The Covid-19 pandemic and the lack of both formal and informal childcare support has brought women to “breaking point”.
That’s according to director of the National Women’s Council of Ireland (NWCI) Orla O’Connor who says many women are considering leaving employment as it “just isn’t possible” to juggle work and childcare anymore.
Prior to the Covid-19 pandemic, data from Ireland’s Economic and Social Research Institute suggests women were performing, on average, around 13 more hours of housework and 10.7 more hours of unpaid care work than their male counterparts.
A NWCI survey of nearly 1,500 women in May revealed that 85% of women believed their caring responsibilities had increased further since the onset of the Covid-19 pandemic, with more than half reporting their caring responsibilities had increased ‘a lot’.
Ms O’Connor said women have been making decisions about their career based on childcare for some time, but Covid-19 has exacerbated the problem and it has only gotten worse as the country has moved throughout the pandemic.

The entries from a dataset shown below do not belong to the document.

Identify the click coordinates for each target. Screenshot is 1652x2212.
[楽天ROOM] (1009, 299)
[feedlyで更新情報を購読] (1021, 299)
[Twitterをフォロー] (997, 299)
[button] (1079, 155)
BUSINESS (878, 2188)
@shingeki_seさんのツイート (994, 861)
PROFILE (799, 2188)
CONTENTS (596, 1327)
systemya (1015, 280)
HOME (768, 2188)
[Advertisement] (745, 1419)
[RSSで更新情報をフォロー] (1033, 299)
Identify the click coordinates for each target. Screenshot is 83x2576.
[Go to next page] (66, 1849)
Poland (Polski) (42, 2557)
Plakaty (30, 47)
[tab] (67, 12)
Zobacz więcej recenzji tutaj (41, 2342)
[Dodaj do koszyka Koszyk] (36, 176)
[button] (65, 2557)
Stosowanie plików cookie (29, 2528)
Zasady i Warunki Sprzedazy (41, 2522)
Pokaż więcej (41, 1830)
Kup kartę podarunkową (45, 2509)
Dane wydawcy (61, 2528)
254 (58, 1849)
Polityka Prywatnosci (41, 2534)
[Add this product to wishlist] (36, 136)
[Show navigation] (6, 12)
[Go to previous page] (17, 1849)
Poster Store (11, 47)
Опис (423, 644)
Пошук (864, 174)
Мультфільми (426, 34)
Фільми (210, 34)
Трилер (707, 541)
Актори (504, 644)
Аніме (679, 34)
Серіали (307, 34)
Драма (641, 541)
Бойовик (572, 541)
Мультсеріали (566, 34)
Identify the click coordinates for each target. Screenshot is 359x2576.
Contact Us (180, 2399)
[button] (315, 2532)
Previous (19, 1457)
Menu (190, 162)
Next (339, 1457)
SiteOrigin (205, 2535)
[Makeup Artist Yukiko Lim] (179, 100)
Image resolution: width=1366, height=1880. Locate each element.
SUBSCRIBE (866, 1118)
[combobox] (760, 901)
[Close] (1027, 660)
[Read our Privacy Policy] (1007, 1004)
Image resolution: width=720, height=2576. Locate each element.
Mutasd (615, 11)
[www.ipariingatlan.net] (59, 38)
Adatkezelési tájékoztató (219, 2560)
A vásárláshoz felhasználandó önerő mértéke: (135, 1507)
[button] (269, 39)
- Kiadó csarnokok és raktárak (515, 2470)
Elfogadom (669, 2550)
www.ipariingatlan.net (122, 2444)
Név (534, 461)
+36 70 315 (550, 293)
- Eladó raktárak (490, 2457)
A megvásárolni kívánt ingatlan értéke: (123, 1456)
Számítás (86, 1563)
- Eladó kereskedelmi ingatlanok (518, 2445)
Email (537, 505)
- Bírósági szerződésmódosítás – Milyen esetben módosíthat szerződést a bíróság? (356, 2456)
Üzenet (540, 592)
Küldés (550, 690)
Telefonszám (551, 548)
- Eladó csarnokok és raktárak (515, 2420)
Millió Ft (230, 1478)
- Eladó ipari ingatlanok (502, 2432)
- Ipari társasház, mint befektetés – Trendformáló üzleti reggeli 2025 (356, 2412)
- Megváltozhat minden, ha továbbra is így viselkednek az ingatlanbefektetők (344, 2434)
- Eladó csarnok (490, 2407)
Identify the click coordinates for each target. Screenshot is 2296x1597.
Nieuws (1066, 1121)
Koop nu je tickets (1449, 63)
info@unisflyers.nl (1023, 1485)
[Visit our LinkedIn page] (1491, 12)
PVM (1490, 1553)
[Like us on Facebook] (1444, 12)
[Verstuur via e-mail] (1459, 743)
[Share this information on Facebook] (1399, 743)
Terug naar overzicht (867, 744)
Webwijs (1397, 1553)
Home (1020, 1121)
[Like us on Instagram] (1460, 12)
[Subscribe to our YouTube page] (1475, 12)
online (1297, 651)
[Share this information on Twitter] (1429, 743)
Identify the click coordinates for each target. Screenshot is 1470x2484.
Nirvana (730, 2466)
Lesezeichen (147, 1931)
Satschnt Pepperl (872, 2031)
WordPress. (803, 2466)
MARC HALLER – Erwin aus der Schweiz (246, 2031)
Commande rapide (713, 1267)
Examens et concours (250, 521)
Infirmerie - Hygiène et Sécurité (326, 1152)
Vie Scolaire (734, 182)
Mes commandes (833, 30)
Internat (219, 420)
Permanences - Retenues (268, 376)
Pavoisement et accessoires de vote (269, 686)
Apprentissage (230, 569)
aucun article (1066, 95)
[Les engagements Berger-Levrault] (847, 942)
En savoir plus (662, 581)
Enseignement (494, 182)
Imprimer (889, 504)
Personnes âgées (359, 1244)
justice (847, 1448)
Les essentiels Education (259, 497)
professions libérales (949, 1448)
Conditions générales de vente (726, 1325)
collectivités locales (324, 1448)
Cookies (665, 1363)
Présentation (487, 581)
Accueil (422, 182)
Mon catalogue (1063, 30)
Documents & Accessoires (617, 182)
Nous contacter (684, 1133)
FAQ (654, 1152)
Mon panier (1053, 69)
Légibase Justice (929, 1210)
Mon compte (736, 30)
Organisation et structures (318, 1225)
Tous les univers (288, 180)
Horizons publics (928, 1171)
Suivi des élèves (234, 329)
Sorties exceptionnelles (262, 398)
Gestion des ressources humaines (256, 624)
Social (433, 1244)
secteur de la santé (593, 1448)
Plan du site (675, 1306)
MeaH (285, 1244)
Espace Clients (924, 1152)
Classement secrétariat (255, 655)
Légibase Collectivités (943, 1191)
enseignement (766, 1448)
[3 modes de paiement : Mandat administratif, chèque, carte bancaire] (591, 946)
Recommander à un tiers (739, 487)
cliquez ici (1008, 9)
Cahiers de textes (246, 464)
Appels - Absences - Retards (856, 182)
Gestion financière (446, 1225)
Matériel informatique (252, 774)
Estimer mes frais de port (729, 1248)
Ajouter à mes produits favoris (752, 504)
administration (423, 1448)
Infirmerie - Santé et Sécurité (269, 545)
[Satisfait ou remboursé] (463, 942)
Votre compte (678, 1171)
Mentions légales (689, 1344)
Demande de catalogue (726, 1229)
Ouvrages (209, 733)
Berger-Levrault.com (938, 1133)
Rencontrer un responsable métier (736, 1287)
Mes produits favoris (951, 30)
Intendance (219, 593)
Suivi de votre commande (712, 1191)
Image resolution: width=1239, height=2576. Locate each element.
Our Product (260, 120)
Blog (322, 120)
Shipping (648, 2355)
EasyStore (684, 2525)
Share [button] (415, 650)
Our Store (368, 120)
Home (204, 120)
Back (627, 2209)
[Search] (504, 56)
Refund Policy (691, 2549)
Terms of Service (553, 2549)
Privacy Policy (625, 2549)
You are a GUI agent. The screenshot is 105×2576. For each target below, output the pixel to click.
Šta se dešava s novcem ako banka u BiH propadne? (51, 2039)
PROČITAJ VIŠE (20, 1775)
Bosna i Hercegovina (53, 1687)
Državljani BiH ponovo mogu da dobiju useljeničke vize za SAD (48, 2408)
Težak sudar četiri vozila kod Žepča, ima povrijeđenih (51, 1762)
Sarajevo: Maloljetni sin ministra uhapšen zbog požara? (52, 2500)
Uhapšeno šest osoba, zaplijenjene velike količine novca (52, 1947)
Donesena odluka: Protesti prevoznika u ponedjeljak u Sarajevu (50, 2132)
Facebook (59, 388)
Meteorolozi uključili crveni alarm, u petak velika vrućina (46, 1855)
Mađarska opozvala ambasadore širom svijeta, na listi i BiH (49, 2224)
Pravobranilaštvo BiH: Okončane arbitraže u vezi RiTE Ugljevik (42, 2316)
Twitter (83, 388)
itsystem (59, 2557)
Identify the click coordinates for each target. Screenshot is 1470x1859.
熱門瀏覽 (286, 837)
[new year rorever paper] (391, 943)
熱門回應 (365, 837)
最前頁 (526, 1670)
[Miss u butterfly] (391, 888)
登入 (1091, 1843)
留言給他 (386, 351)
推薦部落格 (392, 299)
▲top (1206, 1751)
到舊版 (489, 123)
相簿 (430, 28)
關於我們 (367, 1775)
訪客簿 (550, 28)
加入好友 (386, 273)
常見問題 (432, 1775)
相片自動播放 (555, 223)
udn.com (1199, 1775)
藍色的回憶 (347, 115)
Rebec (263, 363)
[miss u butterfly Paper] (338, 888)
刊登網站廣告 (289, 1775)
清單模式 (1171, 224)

“You have women making decisions whether to work part-time or work full time, the type of job, because they are making their decisions based on their childcare arrangements," Ms O'Connor said.
"What a lot of [working] women are saying to the Women's Council is at this point, it is better to give up work ... there are women who haven’t returned after maternity leave or women on the pandemic payments who are thinking of not returning to work.”
The issue is “magnified” for lone parents according to Karen Kiernan, CEO of One Family, Ireland’s national organisation for one-parent families.
According to the CSO, 86% of one-parent households are headed by a female.
A short survey (153 respondents) carried out by One Family in September of last year showed that 31%, or almost a third, of one-parent families have had to apply for a social welfare payment because they have been unable to work due to a lack of childcare during Covid-19.
Ms Kiernan said One Family’s helpline was “flat out” with calls from anxious parents last year.
“We got a spike in people looking for counselling as each lockdown came in.”
The issues facing lone parents have changed throughout the pandemic, Ms Kieran said, with homeschooling presenting an issue for months now.
Parents are “absolutely on their knees” trying to balance work and educating children with many children still not back at school, she said, and for lone parents, it isn’t possible to do “anything else” unless somebody is minding their children.
Ms Kiernan said the issue of accessible and affordable childcare is something the group has been working on for many years, but the pandemic has really “shown up the cracks” in the system.
NCWI’s Orla O’Connor agrees and says the only way forward is the establishment of a public model of childcare funded by the State.
“At the moment we have a system that's based on a private market model and it's not working for parents.
"If you look at a country like Denmark, they're paying about a third of what parents are paying here and that's the absolute maximum. For parents who are low income, it's free for them, and that's the norm, across Europe.
"We're so used to getting a pretty raw deal in terms of child care, that that is often seen as aspirational or idealistic,” she said.
“It absolutely isn't. It's actually what is the norm in many European countries.”